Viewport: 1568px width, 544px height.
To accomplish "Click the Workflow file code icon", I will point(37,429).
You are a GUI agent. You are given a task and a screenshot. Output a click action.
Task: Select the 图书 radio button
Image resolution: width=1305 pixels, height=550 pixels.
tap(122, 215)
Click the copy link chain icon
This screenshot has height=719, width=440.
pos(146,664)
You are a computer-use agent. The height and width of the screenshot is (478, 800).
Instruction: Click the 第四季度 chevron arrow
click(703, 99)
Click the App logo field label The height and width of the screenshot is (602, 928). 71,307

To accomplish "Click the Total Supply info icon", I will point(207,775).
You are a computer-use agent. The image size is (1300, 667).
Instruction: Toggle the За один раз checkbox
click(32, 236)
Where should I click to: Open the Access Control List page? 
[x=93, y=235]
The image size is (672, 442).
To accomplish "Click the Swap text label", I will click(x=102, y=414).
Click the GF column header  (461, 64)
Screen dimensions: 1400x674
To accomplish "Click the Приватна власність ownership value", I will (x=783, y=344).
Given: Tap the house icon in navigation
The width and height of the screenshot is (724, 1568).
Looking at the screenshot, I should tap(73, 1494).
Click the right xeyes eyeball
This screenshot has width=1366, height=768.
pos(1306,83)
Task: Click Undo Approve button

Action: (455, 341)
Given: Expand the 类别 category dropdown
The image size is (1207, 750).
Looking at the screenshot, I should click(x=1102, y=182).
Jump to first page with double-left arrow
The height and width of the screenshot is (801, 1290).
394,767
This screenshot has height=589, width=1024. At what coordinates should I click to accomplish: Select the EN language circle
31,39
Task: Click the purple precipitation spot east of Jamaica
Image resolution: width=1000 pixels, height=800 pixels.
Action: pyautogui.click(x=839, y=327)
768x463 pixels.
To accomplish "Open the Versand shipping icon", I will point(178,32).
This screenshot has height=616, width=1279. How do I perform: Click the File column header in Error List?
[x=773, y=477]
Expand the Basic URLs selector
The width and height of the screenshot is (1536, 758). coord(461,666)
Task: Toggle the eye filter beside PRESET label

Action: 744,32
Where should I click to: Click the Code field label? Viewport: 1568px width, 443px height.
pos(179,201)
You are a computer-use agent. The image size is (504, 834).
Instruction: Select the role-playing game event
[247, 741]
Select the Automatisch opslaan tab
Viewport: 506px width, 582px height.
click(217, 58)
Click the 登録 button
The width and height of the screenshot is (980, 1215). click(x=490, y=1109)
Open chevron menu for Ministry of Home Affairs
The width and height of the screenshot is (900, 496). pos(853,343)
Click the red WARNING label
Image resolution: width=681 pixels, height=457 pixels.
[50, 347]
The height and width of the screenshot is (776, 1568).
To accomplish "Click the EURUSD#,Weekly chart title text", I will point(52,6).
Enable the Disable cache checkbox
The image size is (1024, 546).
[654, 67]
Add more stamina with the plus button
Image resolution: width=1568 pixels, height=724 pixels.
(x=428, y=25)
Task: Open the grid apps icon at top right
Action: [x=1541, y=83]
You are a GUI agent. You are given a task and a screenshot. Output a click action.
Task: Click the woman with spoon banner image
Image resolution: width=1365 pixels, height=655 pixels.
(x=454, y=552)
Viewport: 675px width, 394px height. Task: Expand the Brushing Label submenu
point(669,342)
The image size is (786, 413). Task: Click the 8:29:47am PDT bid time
+--
TASK BRIEF >>
From the records above, pull every line that carries the word "will".

RESPONSE BELOW >>
To accomplish "Click the Workflow file code icon", I will point(37,429).
To accomplish "Click the Total Supply info icon", I will point(207,775).
To accomplish "Click the Swap text label", I will click(x=102, y=414).
To accomplish "Click the Приватна власність ownership value", I will (x=783, y=344).
To accomplish "Open the Versand shipping icon", I will point(178,32).
To accomplish "Click the EURUSD#,Weekly chart title text", I will point(52,6).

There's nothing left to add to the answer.